On the Brain: The Neurologic Effects of COVID-19
COVID-19 is multifaceted . While we often hear of its associated respiratory complications, we are also seeing its reach extend beyond the lungs. Many symptoms of COVID-19 are actually neurologic in nature—from a loss of smell and taste, to even strokes. To learn more about how the virus may be affecting the brain, we reached out to MCIRCC member and Michigan Medicine neurointensivist Dr. Venkatakrishna Rajajaee.
While COVID-19 is currently a situation in progress, what are we learning about how this disease may be affecting the brain?
Through this pandemic, we have learned that the COVID-19 virus impacts much more than the lungs. We know for example that it can cause cardiomyopathy, widespread clotting and acute kidney injury. Its impact on the brain appears to be a much more serious problem than we first thought.
I think the first clue that this virus could cause serious problems in the brain were the reports of loss of smell as an early symptom. This suggests that the virus causes injury to olfactory nerve endings, and perhaps uses these nerves as a portal into the brain. The virus impacts the brain in several ways. Most starkly, there are case reports of direct viral invasion of the brain, causing an encephalitis and serious neurological injury visible on Magnetic Resonance Imaging (MRI). There are also case series, covered in the lay press, of acute ischemic stroke caused by the occlusion of large vessels, possibly as a result of the clotting disorder induced by the infection. In addition, there are case series of the Guillain Barre syndrome occurring in association with COVID-19 infections.
However, I would say that the most common problem we see in critically ill patients with COVID-19 is that they are not waking up as we would expect them to. They are profoundly encephalopathic on presentation and while intubated, often require high doses of sedatives, and do not wake up consistently when sedatives are weaned down. MRIs on these patients have demonstrated a variety of findings, from small regions of restricted diffusion suggesting ischemic stroke, to nonspecific changes suggesting cerebral edema and injury in certain parts of the brain. What we do not know is why this is happening. Profound hypoxia prior to presentation to medical care? Clotting of smaller cerebral blood vessels? Direct brain invasion? I think there is a lot to be learned about what this deadly new virus does to the brain.
While COVID-19 brings many challenges to the table, what victories are being celebrated in the Neuro ICU?
I would say the greatest victories we have had in the Neuro ICU are very similar to the victories in every other unit. Several of our critically ill COVID patients were eventually extubated and discharged. Patients were extubated in the third week of illness, after being desperately ill. I think the basic principle we have long applied to acute neurological injury was very relevant with these patients—be patient, don’t give up too easily.
As a neurointensivist, what is on your wish list when working with COVID-positive patients?
My number one wish is for technology that minimizes the risk to healthcare providers who provide care to these patients. This does not just protect healthcare workers and those they come in contact with, including other patients- it also potentially improves the care the COVID patient receives. Currently, healthcare workers must minimize room entry and bundle care, restricting the ability to perform interventions such as insulin infusions and bronchoscopy. Also, fewer infected healthcare workers means lower concern for hospital-acquired COVID infections, as hospitals ramp up elective care.

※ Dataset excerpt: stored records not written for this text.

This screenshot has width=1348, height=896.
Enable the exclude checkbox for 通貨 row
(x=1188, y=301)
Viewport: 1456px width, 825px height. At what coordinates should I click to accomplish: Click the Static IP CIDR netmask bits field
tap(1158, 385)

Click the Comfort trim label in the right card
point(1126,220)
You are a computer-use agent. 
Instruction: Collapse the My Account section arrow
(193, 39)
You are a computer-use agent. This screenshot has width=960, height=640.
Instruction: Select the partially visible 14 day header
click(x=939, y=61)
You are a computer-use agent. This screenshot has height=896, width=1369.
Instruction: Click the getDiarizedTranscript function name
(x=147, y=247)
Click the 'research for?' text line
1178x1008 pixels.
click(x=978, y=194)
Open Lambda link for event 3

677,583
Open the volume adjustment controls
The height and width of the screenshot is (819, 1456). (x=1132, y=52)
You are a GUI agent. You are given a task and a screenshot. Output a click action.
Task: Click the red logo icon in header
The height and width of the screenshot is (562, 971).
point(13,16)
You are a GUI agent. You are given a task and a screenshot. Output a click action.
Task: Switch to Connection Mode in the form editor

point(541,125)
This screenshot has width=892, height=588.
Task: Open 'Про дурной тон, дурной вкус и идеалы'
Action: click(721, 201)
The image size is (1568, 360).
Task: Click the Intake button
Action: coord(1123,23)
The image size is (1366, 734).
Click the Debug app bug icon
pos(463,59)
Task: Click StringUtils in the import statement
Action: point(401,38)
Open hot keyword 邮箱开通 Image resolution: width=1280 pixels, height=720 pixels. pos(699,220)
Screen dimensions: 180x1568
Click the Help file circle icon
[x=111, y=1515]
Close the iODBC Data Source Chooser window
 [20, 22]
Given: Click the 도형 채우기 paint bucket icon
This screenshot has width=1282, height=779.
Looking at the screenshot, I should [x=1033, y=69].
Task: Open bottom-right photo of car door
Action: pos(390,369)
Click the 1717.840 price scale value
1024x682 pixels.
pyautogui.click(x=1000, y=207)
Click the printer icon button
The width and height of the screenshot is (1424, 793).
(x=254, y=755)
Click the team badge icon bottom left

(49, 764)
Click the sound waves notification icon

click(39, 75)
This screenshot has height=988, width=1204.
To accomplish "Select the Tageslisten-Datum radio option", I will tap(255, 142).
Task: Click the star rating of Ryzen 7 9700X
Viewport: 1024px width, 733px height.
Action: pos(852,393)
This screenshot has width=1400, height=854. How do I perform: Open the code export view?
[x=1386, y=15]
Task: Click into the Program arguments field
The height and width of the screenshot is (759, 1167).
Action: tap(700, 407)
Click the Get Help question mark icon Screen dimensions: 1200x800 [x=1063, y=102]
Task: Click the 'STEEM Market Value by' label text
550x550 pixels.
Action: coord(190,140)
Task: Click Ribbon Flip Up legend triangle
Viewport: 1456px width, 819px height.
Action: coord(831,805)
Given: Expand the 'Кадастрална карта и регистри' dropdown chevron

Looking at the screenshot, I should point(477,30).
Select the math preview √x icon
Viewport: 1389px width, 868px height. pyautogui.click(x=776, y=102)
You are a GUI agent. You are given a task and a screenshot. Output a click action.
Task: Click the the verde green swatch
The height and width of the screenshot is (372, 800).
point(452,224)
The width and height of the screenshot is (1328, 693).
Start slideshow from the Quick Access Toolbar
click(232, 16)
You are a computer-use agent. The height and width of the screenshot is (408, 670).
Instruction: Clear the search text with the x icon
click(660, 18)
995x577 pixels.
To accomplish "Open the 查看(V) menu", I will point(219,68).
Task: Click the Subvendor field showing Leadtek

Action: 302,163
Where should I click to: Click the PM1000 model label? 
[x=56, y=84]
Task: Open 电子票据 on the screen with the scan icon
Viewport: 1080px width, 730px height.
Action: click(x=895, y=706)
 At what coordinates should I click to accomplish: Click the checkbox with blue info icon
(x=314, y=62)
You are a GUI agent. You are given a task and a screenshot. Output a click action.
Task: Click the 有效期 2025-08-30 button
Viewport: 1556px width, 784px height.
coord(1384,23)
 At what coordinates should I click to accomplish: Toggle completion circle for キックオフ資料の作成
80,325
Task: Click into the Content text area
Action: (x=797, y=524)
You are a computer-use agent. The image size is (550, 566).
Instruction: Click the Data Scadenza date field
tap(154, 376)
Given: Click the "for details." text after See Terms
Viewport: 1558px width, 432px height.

In terms of the neurological issues faced by these patients, we need to establish whether, and if so to what extent, the virus directly invades the brain. Limited cerebrospinal fluid testing has been performed, but this needs to be done more widely. We also need to establish how serious the cerebrovascular clotting issues are, and to what extent this may impact patients beyond large vessel occlusions. Knowing the answers to these questions may permit the use of early aggressive therapy to prevent devastating neurological complications, such as systemic anticoagulation, antiinflmmatory therapy or antiviral medications.
What do you think your area of care, or the field of critical care in general, might look like post-pandemic?
From a neurological standpoint, when we see a patient who is encephalopathic and hypoxic, or a young patient with an ischemic stroke who has had symptoms of the flu, we will ask ourselves: is this COVID?
COVID will be with us for a while, and we as intensivists will practice our trade knowing this. Just as some measures of social distancing are likely here to stay for the foreseeable future—I’m not about to shake hands anytime soon—the measures that critical care healthcare workers use to protect themselves are also here to stay. We will default to using personal protective equipment when performing aerosol generating procedures on hypoxic patients whose infection status is unknown. We will intubate using video laryngoscopy, not direct laryngoscopy. A generation of critical care providers has learned invaluable lessons in pandemic preparedness and, more generally, the fundamentals of disaster management.
But what I will really take away from this pandemic is this idea of unity in critical care. For a period of a few months, many of the differences between intensivists from a variety of backgrounds became much less important and we were unified, focused on a common goal. Of course there was a lot of variation in practice, but we had pulmonary critical care, anesthesia critical care, surgical critical care, neurocritical care and emergency medicine critical care providers working side by side on the same unit, caring for the same patients. Perhaps this can be an opportunity for critical care providers of different stripes to come together and to empower the field, to provide the best possible care to these patients and to be a force to reckon with.